ABSTRACT

Editors’ note This chapter introduces us to the manner in which the political process confronts the perceived threat of global warming. What it does not fully establish is why a long-term and uncertain threat has been accepted as sufficiently real to warrant attention within the short-term decision-making process of democratic politics, although there are some clues given. It points out that the political process at both international and national levels is actually running faster than increases in scientific knowledge-in other words, that the political process, once started, has its own momentum, at least for a while. In an address in London in 1994 Sir John Mason, an eminent atmospheric scientist closely connected with the development of global circulation models, actually argued that the scientists now knew that global warming would not occur as fast as originally thought, and told the political community to reduce its anxieties and activities for the next decade, while giving the scientists huge sums of money to improve their knowledge of the deep oceans.

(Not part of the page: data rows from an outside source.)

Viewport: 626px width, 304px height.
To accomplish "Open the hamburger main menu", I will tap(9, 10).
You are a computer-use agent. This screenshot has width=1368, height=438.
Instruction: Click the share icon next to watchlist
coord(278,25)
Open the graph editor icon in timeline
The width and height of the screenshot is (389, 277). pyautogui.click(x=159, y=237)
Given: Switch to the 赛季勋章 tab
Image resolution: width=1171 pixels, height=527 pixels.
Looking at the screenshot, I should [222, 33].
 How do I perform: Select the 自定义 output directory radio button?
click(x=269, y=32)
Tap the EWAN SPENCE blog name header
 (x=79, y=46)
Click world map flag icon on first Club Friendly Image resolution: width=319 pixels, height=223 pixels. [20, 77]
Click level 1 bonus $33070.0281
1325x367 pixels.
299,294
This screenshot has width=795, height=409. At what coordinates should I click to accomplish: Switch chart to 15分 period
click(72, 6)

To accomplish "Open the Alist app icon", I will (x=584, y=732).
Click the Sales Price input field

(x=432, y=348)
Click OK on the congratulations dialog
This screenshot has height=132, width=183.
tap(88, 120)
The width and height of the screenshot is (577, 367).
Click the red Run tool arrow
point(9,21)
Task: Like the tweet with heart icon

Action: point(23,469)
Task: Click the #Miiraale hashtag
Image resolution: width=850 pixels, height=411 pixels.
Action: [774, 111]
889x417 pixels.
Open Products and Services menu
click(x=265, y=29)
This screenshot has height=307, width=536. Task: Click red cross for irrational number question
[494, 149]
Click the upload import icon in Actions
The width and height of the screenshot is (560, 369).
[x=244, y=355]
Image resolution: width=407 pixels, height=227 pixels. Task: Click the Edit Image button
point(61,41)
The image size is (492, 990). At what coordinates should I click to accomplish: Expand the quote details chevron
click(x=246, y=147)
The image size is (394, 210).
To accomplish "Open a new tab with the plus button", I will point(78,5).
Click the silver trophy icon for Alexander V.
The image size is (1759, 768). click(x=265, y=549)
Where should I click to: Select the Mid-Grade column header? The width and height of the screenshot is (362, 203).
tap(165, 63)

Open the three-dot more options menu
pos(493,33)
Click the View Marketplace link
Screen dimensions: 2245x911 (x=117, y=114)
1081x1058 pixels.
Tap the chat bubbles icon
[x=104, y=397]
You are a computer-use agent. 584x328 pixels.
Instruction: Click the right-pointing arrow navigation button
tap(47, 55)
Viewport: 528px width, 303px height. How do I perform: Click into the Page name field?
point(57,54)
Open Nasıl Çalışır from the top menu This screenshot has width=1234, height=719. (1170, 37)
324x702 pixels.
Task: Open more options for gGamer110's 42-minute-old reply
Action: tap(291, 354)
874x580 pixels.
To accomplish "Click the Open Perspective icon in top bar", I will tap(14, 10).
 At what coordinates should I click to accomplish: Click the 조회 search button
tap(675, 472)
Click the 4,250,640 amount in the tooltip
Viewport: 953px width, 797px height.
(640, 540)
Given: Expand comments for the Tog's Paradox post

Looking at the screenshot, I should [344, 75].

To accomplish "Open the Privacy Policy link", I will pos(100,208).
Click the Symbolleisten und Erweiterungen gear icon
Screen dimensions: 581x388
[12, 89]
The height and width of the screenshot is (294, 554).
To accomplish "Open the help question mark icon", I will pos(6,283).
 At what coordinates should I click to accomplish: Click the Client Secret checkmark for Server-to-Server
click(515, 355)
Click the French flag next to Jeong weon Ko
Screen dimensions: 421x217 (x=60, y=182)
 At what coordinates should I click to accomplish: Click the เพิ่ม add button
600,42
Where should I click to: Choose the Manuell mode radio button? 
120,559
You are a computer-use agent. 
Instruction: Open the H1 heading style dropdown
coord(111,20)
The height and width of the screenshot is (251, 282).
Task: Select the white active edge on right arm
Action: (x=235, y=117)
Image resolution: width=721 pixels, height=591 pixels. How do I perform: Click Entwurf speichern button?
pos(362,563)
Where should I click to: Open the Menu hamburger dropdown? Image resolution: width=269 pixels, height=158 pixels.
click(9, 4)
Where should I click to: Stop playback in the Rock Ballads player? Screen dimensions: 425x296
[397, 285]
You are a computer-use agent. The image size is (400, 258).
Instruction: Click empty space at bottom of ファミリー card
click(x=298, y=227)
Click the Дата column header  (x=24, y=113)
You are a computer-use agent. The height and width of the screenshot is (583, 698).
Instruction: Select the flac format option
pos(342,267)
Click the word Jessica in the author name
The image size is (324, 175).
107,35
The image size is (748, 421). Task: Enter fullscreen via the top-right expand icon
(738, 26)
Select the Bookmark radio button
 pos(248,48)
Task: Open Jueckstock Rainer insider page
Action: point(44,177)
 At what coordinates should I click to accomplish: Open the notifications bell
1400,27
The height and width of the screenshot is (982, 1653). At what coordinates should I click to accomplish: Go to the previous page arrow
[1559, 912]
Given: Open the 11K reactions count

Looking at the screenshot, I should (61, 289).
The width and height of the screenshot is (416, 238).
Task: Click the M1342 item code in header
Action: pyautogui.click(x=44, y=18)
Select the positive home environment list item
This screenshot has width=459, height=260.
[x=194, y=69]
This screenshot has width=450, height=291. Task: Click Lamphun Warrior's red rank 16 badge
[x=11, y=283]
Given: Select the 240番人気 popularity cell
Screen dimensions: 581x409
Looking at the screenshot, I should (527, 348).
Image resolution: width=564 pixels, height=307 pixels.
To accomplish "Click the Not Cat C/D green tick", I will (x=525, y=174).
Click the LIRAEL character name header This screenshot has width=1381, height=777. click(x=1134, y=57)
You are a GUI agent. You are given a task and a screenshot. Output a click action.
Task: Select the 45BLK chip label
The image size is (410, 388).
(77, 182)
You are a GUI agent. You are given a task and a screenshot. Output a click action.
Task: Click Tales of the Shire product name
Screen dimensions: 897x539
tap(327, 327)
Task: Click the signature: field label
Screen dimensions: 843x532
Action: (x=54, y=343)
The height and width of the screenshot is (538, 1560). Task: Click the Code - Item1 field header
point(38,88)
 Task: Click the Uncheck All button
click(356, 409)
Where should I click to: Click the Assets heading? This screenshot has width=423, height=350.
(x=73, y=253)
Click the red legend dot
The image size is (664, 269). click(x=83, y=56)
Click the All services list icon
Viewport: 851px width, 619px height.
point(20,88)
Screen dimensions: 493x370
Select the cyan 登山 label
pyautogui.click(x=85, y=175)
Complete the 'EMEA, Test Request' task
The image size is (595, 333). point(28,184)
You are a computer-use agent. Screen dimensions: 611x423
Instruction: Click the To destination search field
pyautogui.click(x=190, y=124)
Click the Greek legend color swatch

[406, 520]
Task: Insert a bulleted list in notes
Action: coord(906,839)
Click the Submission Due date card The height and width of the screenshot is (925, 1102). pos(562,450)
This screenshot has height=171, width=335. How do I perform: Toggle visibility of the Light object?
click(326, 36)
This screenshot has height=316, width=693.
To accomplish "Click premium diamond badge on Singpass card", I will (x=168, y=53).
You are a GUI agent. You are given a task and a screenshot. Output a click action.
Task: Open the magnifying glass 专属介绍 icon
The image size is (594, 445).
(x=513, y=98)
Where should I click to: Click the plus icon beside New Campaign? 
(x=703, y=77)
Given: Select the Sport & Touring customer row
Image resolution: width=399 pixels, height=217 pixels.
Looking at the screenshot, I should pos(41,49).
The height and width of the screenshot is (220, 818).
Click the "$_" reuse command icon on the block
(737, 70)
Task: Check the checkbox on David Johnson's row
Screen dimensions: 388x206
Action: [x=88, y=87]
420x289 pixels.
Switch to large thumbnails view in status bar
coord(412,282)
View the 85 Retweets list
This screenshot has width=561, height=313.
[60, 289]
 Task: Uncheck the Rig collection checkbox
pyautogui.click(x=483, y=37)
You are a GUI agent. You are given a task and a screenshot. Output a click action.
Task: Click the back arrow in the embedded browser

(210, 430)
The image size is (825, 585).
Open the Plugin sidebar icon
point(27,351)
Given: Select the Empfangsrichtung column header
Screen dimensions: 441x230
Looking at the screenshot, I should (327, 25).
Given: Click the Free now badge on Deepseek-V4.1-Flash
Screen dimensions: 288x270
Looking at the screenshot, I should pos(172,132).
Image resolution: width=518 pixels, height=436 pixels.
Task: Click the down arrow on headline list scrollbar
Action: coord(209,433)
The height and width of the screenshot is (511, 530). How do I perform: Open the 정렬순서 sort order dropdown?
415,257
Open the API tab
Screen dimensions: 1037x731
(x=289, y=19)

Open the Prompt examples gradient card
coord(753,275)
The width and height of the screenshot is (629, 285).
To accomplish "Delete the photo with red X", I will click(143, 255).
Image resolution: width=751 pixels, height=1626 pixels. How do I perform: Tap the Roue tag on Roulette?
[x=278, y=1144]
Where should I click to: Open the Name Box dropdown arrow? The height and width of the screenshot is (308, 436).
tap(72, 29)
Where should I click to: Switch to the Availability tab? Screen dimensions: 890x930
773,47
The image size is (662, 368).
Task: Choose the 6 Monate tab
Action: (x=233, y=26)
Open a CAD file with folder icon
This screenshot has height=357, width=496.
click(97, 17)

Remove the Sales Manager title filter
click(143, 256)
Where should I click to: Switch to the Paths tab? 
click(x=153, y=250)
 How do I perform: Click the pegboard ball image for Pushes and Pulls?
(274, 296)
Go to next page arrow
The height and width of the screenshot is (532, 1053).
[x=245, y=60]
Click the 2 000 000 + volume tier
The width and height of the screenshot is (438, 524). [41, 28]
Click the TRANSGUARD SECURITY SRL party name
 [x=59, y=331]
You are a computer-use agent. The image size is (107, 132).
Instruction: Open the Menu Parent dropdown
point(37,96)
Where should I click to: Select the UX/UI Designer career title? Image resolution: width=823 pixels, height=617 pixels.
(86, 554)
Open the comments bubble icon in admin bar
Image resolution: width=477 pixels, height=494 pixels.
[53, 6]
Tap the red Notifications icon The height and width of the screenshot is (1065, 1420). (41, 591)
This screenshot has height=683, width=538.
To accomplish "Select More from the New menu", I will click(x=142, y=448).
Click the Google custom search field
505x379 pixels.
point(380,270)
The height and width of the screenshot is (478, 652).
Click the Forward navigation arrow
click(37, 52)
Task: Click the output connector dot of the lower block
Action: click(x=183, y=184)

Part of the answer to the riddle may be that the public, in Australia in this chapter, are concerned over green issuesand of course urban areas have their quota of local atmospheric pollution. This the politicians know, and at the international level, as Ros Taplin points out, the greenhouse issue can symbolise the interconnectedness of the global ecosystem. There is no doubt that the international community is competitive in terms of agenda setting and the gathering of Brownie points, as pointed out in Chapter 1 in the case of Rostow’s ‘take-off’ and the UN Development Decade. Now, postBrundtland, instead of ‘fast forward’, we have as ‘visions of the world or the future’ (Godard, quoted by Taplin below) the concepts of ‘sustainable development’ and ‘hold-fast’ (stabilise emissions). The Brownie points can be gathered now by entering into rather vague and long-term commitments. When it comes to working out a strategy for local implementation, however, short-term and much more certain realities tend to prevail: negative economic impacts such as the closing of certain industries are not allowed. Taplin illustrates all these points and many more in showing how after the rhetoric the Australian Strategy evolved into a plan of little change. The chapter is complemented neatly by John Gordon’s following chapter, which concentrates mostly on a similar pattern of events in the UK.